### TASK OBJECTIVE
Below are the records; restate word for word the lines from the first through the one containing "You are a computer-use agent. Viewport: 900px", and only those.

### DATA RECORDS
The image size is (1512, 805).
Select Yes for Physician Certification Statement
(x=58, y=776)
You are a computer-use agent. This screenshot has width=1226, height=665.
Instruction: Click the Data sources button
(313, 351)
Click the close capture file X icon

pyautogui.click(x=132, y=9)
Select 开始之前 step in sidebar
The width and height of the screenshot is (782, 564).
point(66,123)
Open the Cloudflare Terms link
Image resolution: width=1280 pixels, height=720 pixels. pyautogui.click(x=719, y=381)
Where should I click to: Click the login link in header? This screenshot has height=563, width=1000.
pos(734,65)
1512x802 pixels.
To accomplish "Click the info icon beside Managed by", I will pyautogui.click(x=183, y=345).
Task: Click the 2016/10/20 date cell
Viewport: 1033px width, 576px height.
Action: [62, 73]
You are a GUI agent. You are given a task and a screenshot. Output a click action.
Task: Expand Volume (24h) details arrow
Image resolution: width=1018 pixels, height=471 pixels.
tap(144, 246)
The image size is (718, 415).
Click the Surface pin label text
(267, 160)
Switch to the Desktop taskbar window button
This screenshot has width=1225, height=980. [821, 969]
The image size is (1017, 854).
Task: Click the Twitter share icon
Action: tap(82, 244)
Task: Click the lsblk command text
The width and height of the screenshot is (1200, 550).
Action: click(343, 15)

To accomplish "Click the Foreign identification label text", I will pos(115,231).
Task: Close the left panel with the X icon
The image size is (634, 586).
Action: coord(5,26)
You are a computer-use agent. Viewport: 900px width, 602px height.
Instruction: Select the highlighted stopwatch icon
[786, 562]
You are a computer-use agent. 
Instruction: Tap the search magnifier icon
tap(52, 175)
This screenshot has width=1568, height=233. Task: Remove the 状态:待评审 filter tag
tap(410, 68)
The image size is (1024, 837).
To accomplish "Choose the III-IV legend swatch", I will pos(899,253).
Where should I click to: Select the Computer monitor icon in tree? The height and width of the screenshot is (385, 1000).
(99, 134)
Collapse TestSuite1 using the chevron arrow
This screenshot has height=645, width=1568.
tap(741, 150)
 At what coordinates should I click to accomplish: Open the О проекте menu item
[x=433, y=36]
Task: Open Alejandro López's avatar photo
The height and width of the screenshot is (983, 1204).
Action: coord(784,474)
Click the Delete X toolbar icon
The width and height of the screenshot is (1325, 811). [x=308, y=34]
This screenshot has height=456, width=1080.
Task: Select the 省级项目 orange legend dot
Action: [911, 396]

### SOLUTION TO THE EXERCISE
The image size is (1512, 805).
Select Yes for Physician Certification Statement
(x=58, y=776)
You are a computer-use agent. This screenshot has width=1226, height=665.
Instruction: Click the Data sources button
(313, 351)
Click the close capture file X icon

pyautogui.click(x=132, y=9)
Select 开始之前 step in sidebar
The width and height of the screenshot is (782, 564).
point(66,123)
Open the Cloudflare Terms link
Image resolution: width=1280 pixels, height=720 pixels. pyautogui.click(x=719, y=381)
Where should I click to: Click the login link in header? This screenshot has height=563, width=1000.
pos(734,65)
1512x802 pixels.
To accomplish "Click the info icon beside Managed by", I will pyautogui.click(x=183, y=345).
Task: Click the 2016/10/20 date cell
Viewport: 1033px width, 576px height.
Action: [62, 73]
You are a GUI agent. You are given a task and a screenshot. Output a click action.
Task: Expand Volume (24h) details arrow
Image resolution: width=1018 pixels, height=471 pixels.
tap(144, 246)
The image size is (718, 415).
Click the Surface pin label text
(267, 160)
Switch to the Desktop taskbar window button
This screenshot has width=1225, height=980. [821, 969]
The image size is (1017, 854).
Task: Click the Twitter share icon
Action: tap(82, 244)
Task: Click the lsblk command text
The width and height of the screenshot is (1200, 550).
Action: click(343, 15)

To accomplish "Click the Foreign identification label text", I will pos(115,231).
Task: Close the left panel with the X icon
The image size is (634, 586).
Action: coord(5,26)
You are a computer-use agent. Viewport: 900px width, 602px height.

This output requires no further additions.